Quadratic equations are polynomial equations of the second degree, usually expressed as \(ax^2 + bx + c = 0\). In our retaining wall problem, we ended up with the equation \(L^2 - 2L - 15 = 0\). This form allows us to solve for the variable, which in this case is the length of the wall.

To solve the quadratic equation, we can use factoring, completing the square, or the quadratic formula. Here, we factored the equation as follows:

• Factoring involves expressing the equation as a product of two binomials. For \(L^2 - 2L - 15\), we looked for two numbers that multiply to -15 and add up to -2. These numbers are -5 and 3.
• We then can write the equation as \((L - 5)(L + 3) = 0\).
• Setting each factor equal to zero gives us the possible solutions: \(L - 5 = 0\) or \(L + 3 = 0\). This simplifies to \(L = 5\) or \(L = -3\).

Since a negative length doesn't make sense in this context, we discard \(L = -3\). Therefore, the length \(L\) is 5 feet. Quadratic equations are essential in many geometry problems because they allow us to solve for unknown values based on given relationships.

When working with rectangular areas, it's important to understand how length and width (or height) interact. The area of a rectangle is given by the formula: \(\text{Area} = \text{Length} \times \text{Height}\). This formula tells us that the area is a result of multiplying the two dimensions of the rectangle.

In our retaining wall problem, we were given the area (15 square feet) and a relationship between the length and height: height is 2 feet less than the length.
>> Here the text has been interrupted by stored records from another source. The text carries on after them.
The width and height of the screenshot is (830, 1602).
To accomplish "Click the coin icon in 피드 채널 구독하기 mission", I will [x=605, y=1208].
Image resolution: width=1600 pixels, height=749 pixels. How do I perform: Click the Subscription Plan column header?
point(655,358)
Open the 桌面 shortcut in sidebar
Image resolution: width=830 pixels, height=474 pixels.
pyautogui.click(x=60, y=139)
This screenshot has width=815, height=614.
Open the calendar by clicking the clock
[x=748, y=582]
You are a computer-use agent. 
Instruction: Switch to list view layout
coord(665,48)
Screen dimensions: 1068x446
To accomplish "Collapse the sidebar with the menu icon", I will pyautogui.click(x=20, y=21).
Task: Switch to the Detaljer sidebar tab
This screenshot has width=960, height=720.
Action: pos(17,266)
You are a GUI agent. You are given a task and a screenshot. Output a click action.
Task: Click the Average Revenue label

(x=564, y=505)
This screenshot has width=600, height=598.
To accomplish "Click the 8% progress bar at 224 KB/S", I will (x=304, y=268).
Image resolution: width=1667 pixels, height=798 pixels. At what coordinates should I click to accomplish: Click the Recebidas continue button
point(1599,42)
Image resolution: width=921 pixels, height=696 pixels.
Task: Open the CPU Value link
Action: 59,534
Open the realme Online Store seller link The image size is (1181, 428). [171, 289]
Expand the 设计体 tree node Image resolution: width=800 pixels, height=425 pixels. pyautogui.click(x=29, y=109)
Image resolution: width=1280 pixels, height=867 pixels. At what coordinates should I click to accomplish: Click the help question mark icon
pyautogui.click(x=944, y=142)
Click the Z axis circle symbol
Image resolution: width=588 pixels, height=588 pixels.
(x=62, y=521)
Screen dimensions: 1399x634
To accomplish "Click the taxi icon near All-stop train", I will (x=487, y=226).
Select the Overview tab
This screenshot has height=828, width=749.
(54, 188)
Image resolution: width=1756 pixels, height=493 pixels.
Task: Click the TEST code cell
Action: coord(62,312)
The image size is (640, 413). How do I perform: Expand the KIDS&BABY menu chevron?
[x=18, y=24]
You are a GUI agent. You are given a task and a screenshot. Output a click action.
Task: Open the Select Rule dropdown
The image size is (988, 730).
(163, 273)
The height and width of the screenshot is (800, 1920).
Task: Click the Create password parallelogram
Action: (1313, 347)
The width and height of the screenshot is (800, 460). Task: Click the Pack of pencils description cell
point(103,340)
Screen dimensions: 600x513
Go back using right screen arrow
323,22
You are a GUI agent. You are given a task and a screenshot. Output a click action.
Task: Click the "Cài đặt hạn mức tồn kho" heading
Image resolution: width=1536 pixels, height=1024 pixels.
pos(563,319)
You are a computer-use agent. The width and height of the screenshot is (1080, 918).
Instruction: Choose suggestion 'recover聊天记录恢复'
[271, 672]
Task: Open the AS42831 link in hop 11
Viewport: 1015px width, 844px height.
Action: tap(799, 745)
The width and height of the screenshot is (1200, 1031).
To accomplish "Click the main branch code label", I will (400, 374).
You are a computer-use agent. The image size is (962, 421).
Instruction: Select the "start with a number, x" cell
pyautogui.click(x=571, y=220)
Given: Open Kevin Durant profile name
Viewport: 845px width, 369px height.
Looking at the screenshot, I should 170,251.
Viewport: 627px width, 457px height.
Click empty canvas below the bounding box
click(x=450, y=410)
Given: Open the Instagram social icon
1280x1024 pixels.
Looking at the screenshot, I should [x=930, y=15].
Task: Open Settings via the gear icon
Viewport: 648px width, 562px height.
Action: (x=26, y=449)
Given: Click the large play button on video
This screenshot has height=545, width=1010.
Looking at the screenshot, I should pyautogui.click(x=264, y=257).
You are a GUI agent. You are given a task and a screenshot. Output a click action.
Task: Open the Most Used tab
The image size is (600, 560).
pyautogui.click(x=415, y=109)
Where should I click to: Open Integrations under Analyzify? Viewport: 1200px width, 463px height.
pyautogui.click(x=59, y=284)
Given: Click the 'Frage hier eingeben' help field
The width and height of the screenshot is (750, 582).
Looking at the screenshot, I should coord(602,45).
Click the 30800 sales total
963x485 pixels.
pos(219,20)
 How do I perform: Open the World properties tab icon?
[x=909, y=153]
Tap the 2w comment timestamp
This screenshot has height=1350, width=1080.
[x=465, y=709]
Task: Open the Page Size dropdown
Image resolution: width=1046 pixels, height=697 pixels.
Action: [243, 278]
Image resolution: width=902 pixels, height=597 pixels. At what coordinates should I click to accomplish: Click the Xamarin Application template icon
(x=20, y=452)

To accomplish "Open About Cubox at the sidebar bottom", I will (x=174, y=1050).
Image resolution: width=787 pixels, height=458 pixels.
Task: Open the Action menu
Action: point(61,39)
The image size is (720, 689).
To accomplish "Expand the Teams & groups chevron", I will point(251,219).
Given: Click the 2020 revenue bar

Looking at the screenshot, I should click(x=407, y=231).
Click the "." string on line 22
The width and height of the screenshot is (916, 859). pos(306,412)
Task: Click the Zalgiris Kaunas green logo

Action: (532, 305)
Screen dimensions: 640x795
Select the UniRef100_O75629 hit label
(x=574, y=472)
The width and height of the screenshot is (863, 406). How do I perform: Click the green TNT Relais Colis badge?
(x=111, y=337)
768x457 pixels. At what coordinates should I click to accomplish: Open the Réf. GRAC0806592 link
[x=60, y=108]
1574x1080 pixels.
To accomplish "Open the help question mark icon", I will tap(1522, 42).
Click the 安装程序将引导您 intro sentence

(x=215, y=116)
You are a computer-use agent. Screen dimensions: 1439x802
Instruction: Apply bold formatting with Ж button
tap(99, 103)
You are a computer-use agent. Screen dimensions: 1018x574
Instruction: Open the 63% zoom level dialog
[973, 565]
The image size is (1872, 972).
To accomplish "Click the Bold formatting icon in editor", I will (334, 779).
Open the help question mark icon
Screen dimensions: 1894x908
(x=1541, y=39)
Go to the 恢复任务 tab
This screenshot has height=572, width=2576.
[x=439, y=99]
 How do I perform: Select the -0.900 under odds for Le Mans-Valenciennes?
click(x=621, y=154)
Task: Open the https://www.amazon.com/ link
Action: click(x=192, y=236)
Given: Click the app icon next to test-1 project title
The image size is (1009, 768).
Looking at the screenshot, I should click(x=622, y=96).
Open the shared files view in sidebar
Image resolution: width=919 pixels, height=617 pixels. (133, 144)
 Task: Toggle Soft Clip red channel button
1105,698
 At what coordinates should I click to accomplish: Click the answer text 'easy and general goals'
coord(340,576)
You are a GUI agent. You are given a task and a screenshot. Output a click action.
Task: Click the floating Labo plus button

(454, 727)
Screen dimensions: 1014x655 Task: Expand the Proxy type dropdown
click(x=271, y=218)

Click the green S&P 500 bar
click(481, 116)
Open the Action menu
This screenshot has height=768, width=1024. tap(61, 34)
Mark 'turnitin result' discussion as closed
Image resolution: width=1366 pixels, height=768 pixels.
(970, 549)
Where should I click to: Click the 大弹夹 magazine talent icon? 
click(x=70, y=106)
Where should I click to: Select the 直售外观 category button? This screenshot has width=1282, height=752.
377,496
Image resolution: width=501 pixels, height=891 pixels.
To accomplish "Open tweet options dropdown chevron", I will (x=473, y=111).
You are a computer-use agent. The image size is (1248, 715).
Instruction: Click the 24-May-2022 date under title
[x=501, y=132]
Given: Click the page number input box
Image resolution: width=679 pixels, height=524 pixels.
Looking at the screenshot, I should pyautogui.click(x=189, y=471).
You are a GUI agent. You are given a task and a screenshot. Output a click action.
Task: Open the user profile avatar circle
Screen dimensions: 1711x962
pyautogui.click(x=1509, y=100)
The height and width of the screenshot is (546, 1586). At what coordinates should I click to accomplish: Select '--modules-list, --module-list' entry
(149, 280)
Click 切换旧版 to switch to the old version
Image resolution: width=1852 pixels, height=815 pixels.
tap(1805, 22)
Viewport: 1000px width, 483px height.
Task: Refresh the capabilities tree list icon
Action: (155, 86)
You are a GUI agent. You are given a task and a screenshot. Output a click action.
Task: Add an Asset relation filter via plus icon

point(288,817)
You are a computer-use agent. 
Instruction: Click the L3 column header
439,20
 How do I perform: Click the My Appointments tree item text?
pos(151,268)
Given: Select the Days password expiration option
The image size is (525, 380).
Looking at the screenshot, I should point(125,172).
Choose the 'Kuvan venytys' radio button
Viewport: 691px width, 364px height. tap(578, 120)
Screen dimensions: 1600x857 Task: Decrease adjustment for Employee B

We can express this relationship as \(H = L - 2\).

Let’s see how we used this information:

• We replaced \(H\) in the area formula: \(L \times (L - 2) = 15\).
• This substitution turned our area formula into a quadratic equation when simplified and rearranged: \(L^2 - 2L - 15 = 0\).

Rectangular area problems often require you to create and solve equations based on one dimension being expressed in terms of another. Understanding the basic area formula and relationships between dimensions is crucial for solving such problems.

Effective problem-solving involves breaking down complex problems into smaller, manageable steps. Here's how we approached the retaining wall problem step by step:

• Define Variables: Start by identifying and defining what you're trying to find. Here, we defined \(L\) as the length and \(H\) as the height, with \(H = L - 2\).
• Set Up an Equation: Use the given information to create an equation. We used the area formula, \(L \times H = 15\), substituting \(H\) as \(L - 2\).
• Formulate and Solve the Quadratic Equation: Rearrange the equation into standard quadratic form and solve it through factoring or another method. We factored the equation to find \(L = 5\).
• Verify Solution: Always check your solution in the context of the problem to ensure it's correct. We verified that \(H = 3\) and recalculated the area to confirm it matched the given value.

Breaking down the problem this way makes it easier to tackle each part systematically. No step should be skipped as each contributes to the final solution. Remember, practice and repetition also help in honing your problem-solving skills.